The BOV helps, but not how you think. Every factory car, and every professional drag car uses its wastegate pressure from before the throttle, and 90 percent of those use the pressure tapped from the turbo cover itself.
Back to the pressure in the intske tubes. Remeber these are centrifugal compressors, not positive displacement. Turbos are loaded or working when they move air. Whenever airflow stops, the turbo experiances a RISE in rpm due to a lack of load. We use the vacuum cleaner as a basic example. When the inlet on the vacuum is open, motor RPM is low, when the inlet is blocked, RPM us high.
The BOV is a turbo shaft speed reducer because it keeps airflow moving through the turbo, keeping shaft speed low and safe. How you have the wastegate now, your refrencing what the intake is seeing, not what the turbo is outputting. You could easily be 1/3 throttle, and the poor turbo has little airflow and a decent exhaust flow with the wastegate still being stuck shut, which can create very very high turbo shaft RPM.
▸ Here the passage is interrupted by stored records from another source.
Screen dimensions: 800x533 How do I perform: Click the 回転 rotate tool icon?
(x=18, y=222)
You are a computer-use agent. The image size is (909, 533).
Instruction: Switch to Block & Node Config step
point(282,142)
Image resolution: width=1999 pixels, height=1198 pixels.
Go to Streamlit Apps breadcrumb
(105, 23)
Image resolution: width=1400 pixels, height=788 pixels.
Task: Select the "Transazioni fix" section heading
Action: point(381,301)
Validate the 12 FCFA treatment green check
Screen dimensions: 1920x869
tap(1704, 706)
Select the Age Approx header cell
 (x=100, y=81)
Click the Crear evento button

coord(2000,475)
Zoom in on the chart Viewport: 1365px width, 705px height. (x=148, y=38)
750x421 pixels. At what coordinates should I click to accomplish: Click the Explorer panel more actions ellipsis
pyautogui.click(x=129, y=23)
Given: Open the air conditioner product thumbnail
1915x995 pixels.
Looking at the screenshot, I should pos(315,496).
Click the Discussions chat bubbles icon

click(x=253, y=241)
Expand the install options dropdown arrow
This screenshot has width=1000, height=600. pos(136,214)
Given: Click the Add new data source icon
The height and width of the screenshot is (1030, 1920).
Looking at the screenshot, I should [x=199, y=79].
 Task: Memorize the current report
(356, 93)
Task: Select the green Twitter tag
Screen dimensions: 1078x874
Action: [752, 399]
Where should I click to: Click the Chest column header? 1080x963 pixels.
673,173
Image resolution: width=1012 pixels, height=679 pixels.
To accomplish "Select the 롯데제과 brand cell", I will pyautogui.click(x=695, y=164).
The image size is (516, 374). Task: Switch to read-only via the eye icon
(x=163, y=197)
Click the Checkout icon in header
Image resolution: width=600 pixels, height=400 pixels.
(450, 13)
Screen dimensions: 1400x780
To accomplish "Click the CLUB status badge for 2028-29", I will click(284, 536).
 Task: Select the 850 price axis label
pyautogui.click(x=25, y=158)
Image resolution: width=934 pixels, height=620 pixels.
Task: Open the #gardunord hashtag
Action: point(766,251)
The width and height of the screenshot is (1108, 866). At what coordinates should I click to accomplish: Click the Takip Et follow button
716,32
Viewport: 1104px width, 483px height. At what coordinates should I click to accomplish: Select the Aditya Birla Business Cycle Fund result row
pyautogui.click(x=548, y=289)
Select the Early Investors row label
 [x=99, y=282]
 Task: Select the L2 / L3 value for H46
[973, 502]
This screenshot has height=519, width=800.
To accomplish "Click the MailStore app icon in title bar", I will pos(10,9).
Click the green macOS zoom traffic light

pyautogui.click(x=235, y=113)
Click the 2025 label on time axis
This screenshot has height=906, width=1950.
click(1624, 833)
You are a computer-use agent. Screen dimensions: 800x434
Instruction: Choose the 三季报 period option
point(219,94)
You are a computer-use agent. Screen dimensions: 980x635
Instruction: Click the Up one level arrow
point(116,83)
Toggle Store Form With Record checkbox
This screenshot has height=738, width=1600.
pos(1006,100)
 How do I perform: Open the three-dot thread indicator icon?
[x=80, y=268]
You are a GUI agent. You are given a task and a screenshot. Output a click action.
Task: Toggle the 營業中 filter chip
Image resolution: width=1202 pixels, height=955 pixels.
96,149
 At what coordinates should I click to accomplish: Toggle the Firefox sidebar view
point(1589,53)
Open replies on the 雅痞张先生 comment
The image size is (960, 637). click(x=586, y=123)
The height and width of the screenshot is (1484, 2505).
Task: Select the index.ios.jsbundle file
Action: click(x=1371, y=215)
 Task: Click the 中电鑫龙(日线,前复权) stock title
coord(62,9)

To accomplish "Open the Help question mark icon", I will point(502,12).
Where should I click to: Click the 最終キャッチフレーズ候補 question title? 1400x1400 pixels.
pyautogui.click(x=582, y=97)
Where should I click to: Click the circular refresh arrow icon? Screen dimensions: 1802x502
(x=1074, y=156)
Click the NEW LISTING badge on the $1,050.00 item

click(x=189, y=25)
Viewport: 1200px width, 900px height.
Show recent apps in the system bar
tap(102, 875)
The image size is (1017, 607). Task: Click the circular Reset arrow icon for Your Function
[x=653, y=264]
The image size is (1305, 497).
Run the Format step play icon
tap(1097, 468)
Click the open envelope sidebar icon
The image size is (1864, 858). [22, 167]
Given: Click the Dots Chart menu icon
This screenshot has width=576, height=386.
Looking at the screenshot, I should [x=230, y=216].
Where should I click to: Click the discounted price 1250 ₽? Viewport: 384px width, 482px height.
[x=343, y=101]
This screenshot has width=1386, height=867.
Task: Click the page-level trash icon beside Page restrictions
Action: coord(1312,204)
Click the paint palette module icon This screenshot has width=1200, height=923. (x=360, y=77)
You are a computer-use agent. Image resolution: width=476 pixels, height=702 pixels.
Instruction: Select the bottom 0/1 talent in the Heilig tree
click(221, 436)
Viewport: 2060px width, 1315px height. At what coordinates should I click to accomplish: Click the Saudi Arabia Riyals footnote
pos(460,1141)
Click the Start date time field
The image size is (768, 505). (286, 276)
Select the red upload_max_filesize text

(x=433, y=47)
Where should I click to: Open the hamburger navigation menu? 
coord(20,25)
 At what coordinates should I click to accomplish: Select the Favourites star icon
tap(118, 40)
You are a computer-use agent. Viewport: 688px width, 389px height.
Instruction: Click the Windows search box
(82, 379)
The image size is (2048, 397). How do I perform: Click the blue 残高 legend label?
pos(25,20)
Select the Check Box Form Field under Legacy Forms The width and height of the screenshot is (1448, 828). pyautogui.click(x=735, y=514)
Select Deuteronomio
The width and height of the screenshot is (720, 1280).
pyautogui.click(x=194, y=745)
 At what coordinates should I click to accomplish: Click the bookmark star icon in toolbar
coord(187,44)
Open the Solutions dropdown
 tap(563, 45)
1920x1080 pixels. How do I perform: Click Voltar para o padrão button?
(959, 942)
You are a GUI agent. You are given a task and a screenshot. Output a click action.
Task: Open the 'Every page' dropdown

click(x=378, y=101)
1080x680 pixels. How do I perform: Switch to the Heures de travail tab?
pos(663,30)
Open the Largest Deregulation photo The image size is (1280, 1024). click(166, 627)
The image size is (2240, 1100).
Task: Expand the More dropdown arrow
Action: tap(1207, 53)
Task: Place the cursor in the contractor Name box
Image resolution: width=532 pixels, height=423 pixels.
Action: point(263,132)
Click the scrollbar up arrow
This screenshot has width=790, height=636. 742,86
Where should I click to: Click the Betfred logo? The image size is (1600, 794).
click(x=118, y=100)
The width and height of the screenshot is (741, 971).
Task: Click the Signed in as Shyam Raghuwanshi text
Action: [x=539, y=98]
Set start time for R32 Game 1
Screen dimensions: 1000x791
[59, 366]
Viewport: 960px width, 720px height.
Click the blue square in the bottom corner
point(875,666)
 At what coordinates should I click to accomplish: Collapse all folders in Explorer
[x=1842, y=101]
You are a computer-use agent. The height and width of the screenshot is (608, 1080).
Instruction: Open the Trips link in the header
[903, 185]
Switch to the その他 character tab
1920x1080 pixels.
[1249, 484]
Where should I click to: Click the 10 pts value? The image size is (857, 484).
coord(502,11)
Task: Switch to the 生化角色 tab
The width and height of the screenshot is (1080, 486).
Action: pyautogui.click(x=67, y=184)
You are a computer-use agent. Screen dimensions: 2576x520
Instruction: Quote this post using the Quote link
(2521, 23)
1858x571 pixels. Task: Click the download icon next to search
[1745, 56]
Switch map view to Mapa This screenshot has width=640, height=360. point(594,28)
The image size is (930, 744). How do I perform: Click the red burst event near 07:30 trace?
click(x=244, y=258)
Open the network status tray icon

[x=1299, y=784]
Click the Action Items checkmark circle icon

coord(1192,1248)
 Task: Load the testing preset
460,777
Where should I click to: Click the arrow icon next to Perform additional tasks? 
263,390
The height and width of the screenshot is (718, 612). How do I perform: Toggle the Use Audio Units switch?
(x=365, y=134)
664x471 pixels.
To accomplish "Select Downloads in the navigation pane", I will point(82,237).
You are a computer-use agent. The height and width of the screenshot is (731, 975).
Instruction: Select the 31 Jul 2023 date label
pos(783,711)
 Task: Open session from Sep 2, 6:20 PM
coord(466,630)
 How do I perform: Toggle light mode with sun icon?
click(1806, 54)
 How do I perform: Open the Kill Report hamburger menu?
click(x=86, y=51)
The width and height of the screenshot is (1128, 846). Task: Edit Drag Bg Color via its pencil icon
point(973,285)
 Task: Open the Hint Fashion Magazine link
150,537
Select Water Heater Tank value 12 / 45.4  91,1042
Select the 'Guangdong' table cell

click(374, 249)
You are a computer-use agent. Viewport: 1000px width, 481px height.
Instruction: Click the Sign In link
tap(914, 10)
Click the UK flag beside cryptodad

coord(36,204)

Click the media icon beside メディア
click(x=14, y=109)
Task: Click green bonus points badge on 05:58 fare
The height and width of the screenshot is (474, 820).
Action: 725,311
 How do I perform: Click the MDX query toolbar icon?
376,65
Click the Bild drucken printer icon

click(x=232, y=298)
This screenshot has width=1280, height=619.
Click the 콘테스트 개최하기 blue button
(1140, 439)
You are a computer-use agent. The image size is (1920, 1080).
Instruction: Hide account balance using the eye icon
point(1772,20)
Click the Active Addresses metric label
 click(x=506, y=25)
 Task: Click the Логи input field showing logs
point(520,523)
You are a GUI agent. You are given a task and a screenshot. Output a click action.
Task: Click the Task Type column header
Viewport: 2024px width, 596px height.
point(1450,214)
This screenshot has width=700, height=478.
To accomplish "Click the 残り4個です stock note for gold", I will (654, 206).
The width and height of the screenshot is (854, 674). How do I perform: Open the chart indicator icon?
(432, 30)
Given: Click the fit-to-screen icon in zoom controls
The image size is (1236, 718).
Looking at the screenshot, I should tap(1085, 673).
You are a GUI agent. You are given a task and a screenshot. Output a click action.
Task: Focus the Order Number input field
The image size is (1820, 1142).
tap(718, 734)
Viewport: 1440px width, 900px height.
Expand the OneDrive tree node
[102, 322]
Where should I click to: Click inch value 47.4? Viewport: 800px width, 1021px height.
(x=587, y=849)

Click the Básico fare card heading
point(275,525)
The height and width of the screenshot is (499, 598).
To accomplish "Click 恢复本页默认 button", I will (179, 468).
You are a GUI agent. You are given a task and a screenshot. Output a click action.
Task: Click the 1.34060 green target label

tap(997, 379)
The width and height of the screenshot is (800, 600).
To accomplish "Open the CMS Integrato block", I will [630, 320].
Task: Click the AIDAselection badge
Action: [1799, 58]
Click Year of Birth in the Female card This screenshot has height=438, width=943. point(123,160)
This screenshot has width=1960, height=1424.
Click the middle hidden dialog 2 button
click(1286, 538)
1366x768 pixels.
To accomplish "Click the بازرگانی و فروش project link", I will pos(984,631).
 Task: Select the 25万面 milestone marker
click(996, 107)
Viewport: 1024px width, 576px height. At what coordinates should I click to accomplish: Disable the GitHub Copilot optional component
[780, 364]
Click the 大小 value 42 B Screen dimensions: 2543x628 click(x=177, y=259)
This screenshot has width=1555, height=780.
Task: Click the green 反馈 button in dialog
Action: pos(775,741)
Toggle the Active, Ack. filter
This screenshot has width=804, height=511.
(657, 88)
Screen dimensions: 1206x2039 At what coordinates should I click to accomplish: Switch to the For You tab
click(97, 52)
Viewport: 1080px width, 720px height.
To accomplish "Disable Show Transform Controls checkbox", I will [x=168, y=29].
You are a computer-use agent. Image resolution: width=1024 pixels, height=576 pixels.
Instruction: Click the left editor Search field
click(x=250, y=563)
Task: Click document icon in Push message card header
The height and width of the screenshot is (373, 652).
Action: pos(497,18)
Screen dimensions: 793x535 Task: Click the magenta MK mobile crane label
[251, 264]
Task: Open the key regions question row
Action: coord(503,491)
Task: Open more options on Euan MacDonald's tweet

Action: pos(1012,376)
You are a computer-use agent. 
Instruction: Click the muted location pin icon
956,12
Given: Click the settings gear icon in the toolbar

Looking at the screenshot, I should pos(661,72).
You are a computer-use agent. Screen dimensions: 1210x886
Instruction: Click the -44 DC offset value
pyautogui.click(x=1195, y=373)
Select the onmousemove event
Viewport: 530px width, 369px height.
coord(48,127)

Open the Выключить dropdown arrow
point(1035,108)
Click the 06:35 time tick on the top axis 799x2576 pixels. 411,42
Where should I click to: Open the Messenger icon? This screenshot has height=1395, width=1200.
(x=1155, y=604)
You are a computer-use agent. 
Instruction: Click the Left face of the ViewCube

The turbo needs out a set amount of air pressure into the intake duct, and no more. When we tune, we creep up on boost to set a proper, yet limited amount of pressure in the duct which is being controlled by the wastegate seeing duct pressure. You put a valve (throttle) between the controlling mechanism and its signal. Its like putting a switch an electrical signal, your cutting off the good information when you close the throttle, and actually feeding it bad (vacuum) that it should never see.
There is every disadvantage to how you have it, with zero performance advantage.